Today, Sierra Club has agreed not to oppose a settlement to conclude the Xcel rate case currently pending at the Public Utility Commission of Texas (PUC). While Xcel operates as Southwestern Public Service (SPS) in the contiguous Texas and New Mexico service territories, this rate case is only applicable to the Texas customers. A settlement had already been reached in Xcel’s New Mexico rate case, in which Sierra Club’s advocacy had helped to secure a positive outcome related to the utility’s Texas-based coal plants.
In a separate Texas agreement between Xcel and Sierra Club, which will not be submitted to the PUC for approval, Xcel reaffirmed its commitment to retire the Tolk Generating Station (Tolk) no later than 2032--a commitment that Sierra Club’s work was instrumental in pushing in New Mexico. Tolk is a 1,050-megawatt, coal-fired power plant located in the Texas Panhandle and provides electricity to both New Mexico and Texas.
In addition, Xcel agrees to provide Sierra Club advance notice if Xcel intends to resume the practice of self-committing its coal-fired power plants, including Tolk or its Harrington Generating Station near Amarillo, Texas. Self-committing is a process where a utility such as Xcel decides to run a generating plant regardless of market prices--even when it is uneconomical to do so. Sierra Club’s position is that self-committing coal units is a bad deal for ratepayers, because it means that utilities pass along unnecessary costs to customers--costs that could be avoided if the plant weren’t running--and ratepayers then end up paying substantially more than they should for their energy. Self-commitment is also bad for public health and the environment, as it can result in more dispatch of coal-fired power plants than should be happening under market signals.
Earlier this year, Sierra Club joined an uncontested comprehensive agreement in a parallel proceeding before the New Mexico Public Regulation Commission, which determines whether Xcel Energy can change electricity rates in New Mexico. That public agreement among all the parties in the New Mexico case also includes a commitment by Xcel Energy to retire the Tolk coal plant in Texas in 2032.

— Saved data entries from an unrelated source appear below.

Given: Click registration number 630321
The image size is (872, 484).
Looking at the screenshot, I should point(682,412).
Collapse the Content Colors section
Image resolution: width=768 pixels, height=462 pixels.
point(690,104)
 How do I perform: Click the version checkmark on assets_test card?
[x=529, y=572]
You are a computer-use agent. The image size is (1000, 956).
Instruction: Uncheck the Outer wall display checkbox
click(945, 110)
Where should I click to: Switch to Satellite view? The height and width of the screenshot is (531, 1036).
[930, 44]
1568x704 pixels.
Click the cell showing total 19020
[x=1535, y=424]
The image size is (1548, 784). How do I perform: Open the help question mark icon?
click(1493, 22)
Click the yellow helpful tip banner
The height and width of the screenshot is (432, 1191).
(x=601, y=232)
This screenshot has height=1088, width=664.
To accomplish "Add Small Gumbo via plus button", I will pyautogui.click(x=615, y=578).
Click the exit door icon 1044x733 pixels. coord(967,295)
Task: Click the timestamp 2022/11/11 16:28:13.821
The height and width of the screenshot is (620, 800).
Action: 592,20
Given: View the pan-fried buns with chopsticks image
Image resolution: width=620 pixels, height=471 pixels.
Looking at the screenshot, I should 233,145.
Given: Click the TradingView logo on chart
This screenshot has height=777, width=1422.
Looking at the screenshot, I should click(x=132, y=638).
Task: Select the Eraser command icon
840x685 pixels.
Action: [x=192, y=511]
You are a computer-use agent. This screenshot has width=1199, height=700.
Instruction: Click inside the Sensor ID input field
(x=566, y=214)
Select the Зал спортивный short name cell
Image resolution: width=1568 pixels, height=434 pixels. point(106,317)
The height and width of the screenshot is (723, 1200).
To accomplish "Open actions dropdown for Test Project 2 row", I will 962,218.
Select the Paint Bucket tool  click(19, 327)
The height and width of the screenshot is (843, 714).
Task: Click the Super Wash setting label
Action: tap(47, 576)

The New Mexico agreement also requires Xcel to conduct a formal study evaluating earlier retirement scenarios for Tolk--considering the plant’s economic decline and the depletion of the Ogallala aquifer, where Tolk withdraws millions of gallons a day in cooling water--as well as for Harrington. The New Mexico settlement was approved today by the New Mexico Public Regulation Commission.
All of the parties have either agreed to the terms of the settlement in Texas or do not oppose the settlement, which will require approval by the PUC approval.
In response to this agreement, Chrissy Mann, Senior Campaign Representative with the Sierra Club’s Beyond Coal Campaign in Texas, released the following statement:
“Sierra Club is pleased to see a commitment from Xcel in Texas to accelerate the retirement of the Tolk Coal Plant to no later than 2032. Xcel should be planning to rapidly replace all of its coal with plentiful Texas sun and wind--clean, renewable, low-cost sources of power that are bolstered by ever more accessible storage technologies. We look forward to the day where we can fully celebrate Xcel’s climate commitments in Texas and we hope to work with partners, including Xcel, to make these commitments a near-term reality.”
Background:
In 2019, Xcel filed separate applications in Texas and New Mexico to increase its rates charged to customers in those jurisdictions. Xcel operates two large coal plants (Tolk and Harrington) in the Texas panhandle that serve customers in both Texas and New Mexico. Xcel sought regulatory approval to change the depreciation schedule for the Tolk plant to reflect a 2032 retirement date, whereas the plant was previously not set to retire until years later. Tolk uses groundwater in the arid Texas Panhandle, thus Xcel wants an earlier retirement than previously planned in part due to lack of groundwater availability. Sierra Club’s expert analysis has found, however, that an even earlier, pre-2032 retirement for both Xcel coal plants would likely result in additional cost savings, pollution reduction, and water conservation--benefitting both ratepayers’ pocketbooks and the environment.